§ SELECTED PASSAGE
- - -
A chemical clock or oscillating reaction is a complex mixture of reacting chemical compounds in which the concentration of one or more components exhibits periodic changes, or where sudden property changes occur after a predictable induction time. They are a class of reactions that serve as an example of non-equilibrium thermodynamics, resulting in the establishment of a nonlinear oscillator. The reactions are theoretically important in that they show that chemical reactions do not have to be dominated by equilibrium thermodynamic behavior.
In cases where one of the reagents has a visible color, crossing a concentration threshold can lead to an abrupt color change in a reproducible time lapse. Examples of clock reactions are the Belousov-Zhabotinsky reaction, the Briggs-Rauscher reaction, the Bray-Liebhafsky reaction and the iodine clock reaction. The concentration of products and reactants of oscillatory chemical systems can be approximated in terms of damped oscillations.
The earliest scientific evidence that such reactions can oscillate was met with extreme scepticism. In 1828, G.T. Fechner published a report of oscillations in a chemical system. He described an electrochemical cell that produced an oscillating current. In 1899, W. Ostwald observed that the rate of chromium dissolution in acid periodically increased and decreased. Both of these systems were heterogeneous and it was believed then, and through much of the last century, that homogeneous oscillating systems were nonexistent. While theoretical discussions date back to around 1910, the systematic study of oscillating chemical reactions and of the broader field of non-linear chemical dynamics did not become well established until the mid-1970s.
Chemical systems cannot oscillate about a position of final equilibrium because such an oscillation would violate the second law of thermodynamics. For a thermodynamic system which is not at equilibrium, this law requires that the system approach equilibrium and not recede from it. For a closed system at constant temperature and pressure, the thermodynamic requirement is that the Gibbs free energy must decrease continuously and not oscillate. However it is possible that the concentrations of some reaction intermediates oscillate, and also that the rate of formation of products oscillates.
- - -
§ STATED GOAL 1
Do these statements agree with the passage on chemical clocks? Answer yes or no for each, quoting the deciding words of the passage.
(a) Ostwald saw the rate of chromium dissolution in acid rise and fall periodically.
(b) Homogeneous oscillating systems were long believed to exist.
(c) In a closed system at constant temperature and pressure, the Gibbs free energy may oscillate.
§ STATED GOAL 2
Answer these questions from the passage on chemical clocks:
(a) In terms of what can the concentrations in oscillatory chemical systems be approximated?
(b) When did the systematic study of oscillating chemical reactions become well established?
(c) What law would an oscillation about a position of final equilibrium violate?

§ SOURCE EXCERPT
- - -
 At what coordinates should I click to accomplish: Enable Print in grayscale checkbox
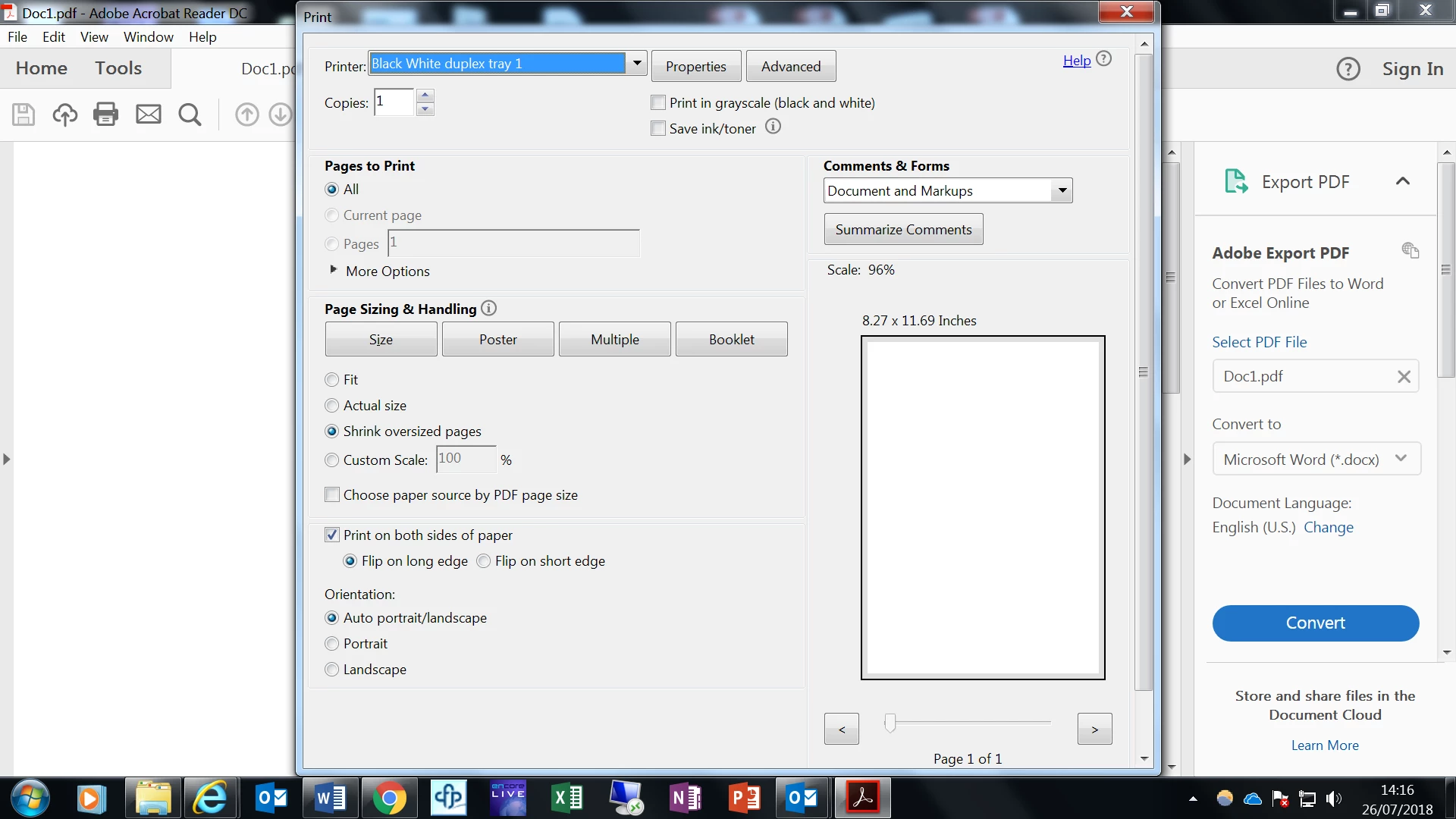[x=658, y=102]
- - -
§ COMPLETE ANSWER 1
(a) Yes: "the rate of chromium dissolution in acid periodically increased and decreased"
(b) No: "it was believed then, and through much of the last century, that homogeneous oscillating systems were nonexistent"
(c) No: "the Gibbs free energy must decrease continuously and not oscillate"

§ COMPLETE ANSWER 2
(a) Damped oscillations
(b) The mid-1970s
(c) The second law of thermodynamics